• _EXCERPTED PASSAGE_
Public Spaces | Society

Beyond the veils of secrecy, the Central Vista project is both the cause and effect of its own multiple failures

India Gate at dusk.   | Photo Credit: Getty Images/ Istock

After the 2019 fire that devastated Notre-Dame Cathedral in Paris, an international competition was held to generate the widest range of ideas for its roof rehabilitation. With 30,000 people voting on the new vision, a public ballot was used to finalise the new design as transparently as possible, and the design submitted by two Chinese architects, Zeyu Cai and Sibei Li, was selected.

Compare that to the manner in which the project for India’s new Parliament House, euphemistically called ‘a project that will become a symbol of national pride’, has been conducted. Cloaked in a veil of secrecy and mired in opaque processes, the project sailed through mandatory approvals and now even the tender for construction has been awarded.

Artist’s impressions of the proposed redevelopment of Central Vista

Artist’s impressions of the proposed redevelopment of Central Vista   | Photo Credit: SPECIAL ARRANGEMENT

What most people don’t remember is that in 2008, the Delhi Government, in collaboration with Intach, began work on a detailed dossier to earn the prestigious Imperial Capital Cities status from UNESCO. The dossier was submitted to UNESCO in 2012. However, when the time came for the final consideration in 2015, the government abruptly withdrew the application.

While conservationists were left bewildered at the government’s about face, the real reason soon became clear. If the status had been granted at the time, it would have frozen all future development in the Central Vista zone, effectively preventing the government from unlocking the huge potential of this priceless real estate.

Although the formal proposal for the revamp of the Vista and the project to build a new Parliament House came only in 2019, the Central government has been working behind closed doors from 2015 onwards. The first hint of the interventions only became known when the Central Public Works Department (CPWD) issued invitations to architects to submit financial and design bids for the proposed work in early September. The tender process was rushed through with a speed that is seldom seen in government work.

No information

Within six weeks of inviting bids (Sept 2, 2019), the tender was finalised on October 18, 2019. The criteria for eligibility disqualified firms below a certain fixed turnover, leaving only a handful of multinational and engineering companies to compete.

Artist’s impressions of the proposed redevelopment of Central Vista

Artist’s impressions of the proposed redevelopment of Central Vista   | Photo Credit: Special Arrangement

Six bids were received, with each architect making a closed-door presentation to a select jury; eventually the project was awarded to HCP Design, Planning and Management Pvt. Ltd. of Ahmedabad with an architectural fee of nearly ₹230 crore. The deadline for the completion of Parliament House was fixed for March 2022, in time to mark the 75th year of independence, and the start of Parliament’s monsoon session.

In a project of national significance, the government felt it owed no explanation to the public for either the process followed, or the criteria for selection. No exhibition of the proposed buildings was held, no data revealed, no models or drawings displayed so that citizens may comprehend the full scope of such a monumental change proposed in the city’s most visible public space and a space of national significance.

The Central Vista, meanwhile, had already been accorded the highest Grade I heritage status by the Unified Building Bye-Laws of Delhi. Buildings with Grade I classification cannot be changed, and “no intervention can be made unless it is in the interest of strengthening and prolonging the life of the buildings”.

• _SUPPLIED ENTRIES_
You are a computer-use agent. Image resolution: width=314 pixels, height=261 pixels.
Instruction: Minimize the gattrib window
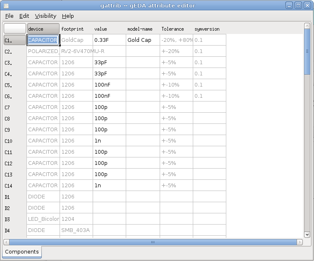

---

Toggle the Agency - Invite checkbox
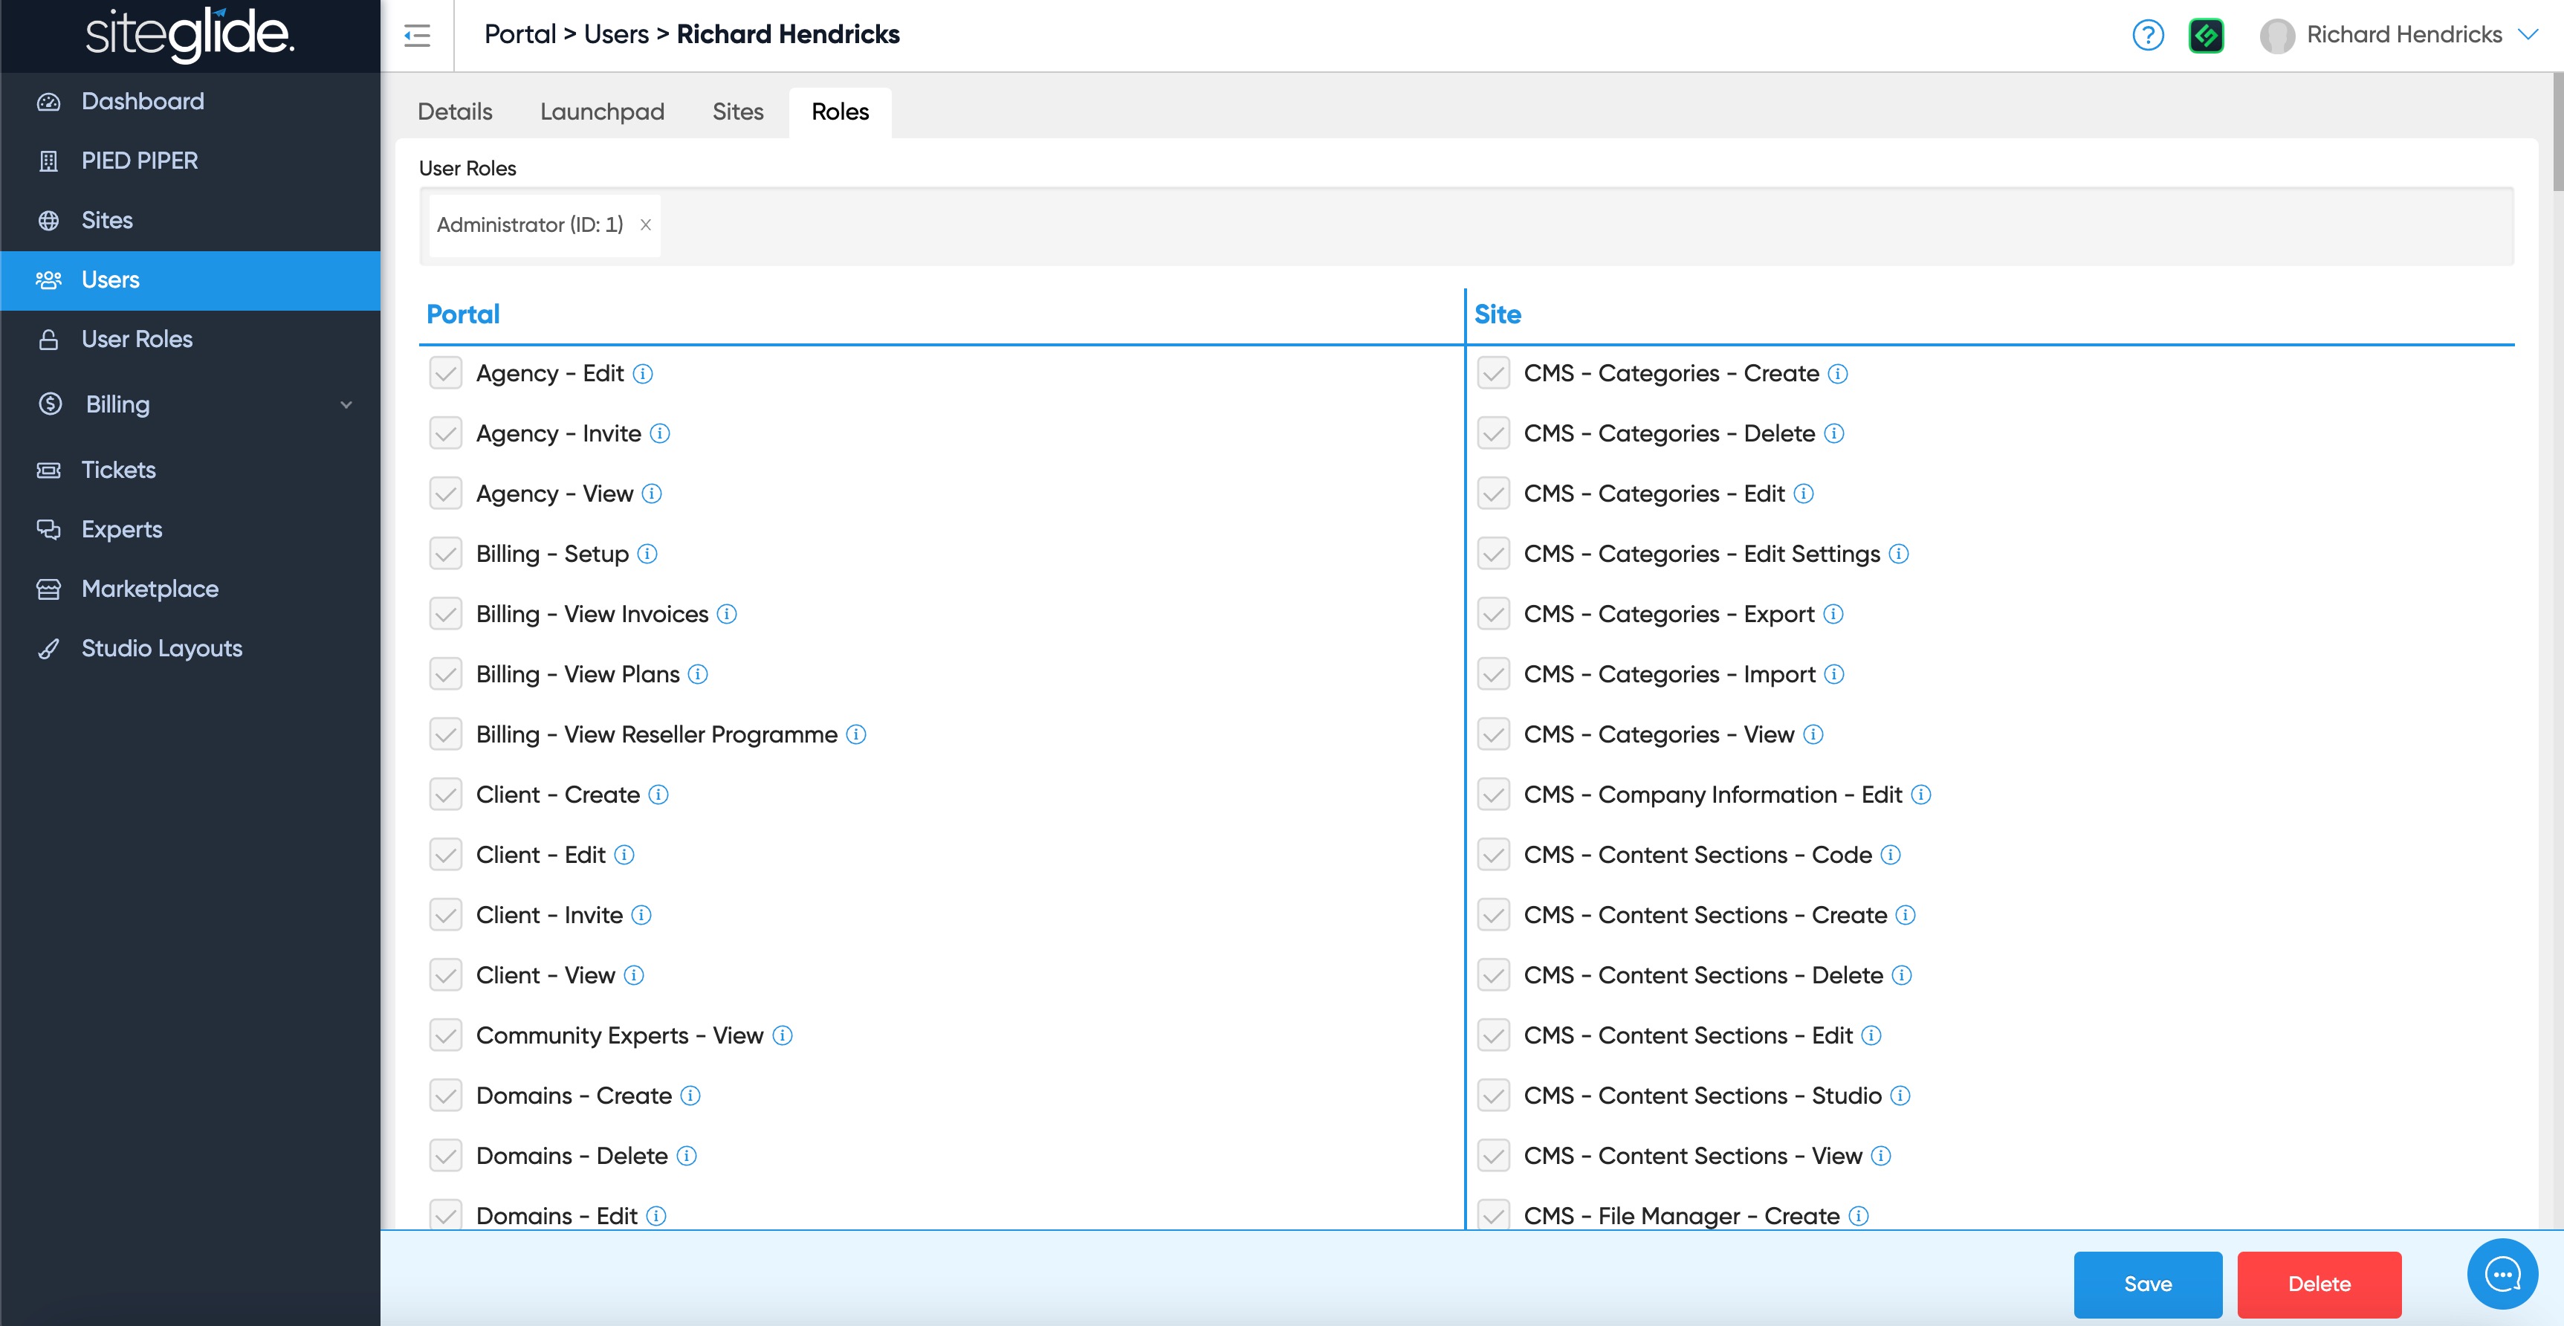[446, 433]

• _GOAL OF THE EXERCISE_
Continue the article on the Central Vista redevelopment from where it stops.

• _RESULT OF THIS EXERCISE_
Any redevelopment or alteration would have to follow due processes of the Heritage Conservation Committee, a committee that can only act after inviting and answering objections from the public. Demolition is not considered in the heritage agenda.

Raisina Hill

Raisina Hill   | Photo Credit: Getty Images

However, to facilitate the large-scale demolitions proposed in the new Central Vista plan, the Heritage Conservation Committee made a distinction between pre-Independence and post-Independence buildings to redefine the status of ‘heritage’. Consequently, rock-solid post-independence constructions, built by Indian architects and engineers in the 60s, have been deprecatingly consigned to the hammer.

The distinction permitted the demolition and replacement of buildings like Krishi Bhawan, Udyog Bhawan and Rail Bhavan, in addition to the National Museum and the Indira Gandhi National Centre for the Arts (IGNCA). Only the existing Parliament building, the North and South Blocks, and the National Archives were spared on account of their pre-Independence stature. No debate preceded the decision nor did an impartial expert committee assess what constituted heritage, whether colonial or modern. Nor indeed was there any public consultation or announcement. The Grade I heritage status, it seems, was meant only for paper.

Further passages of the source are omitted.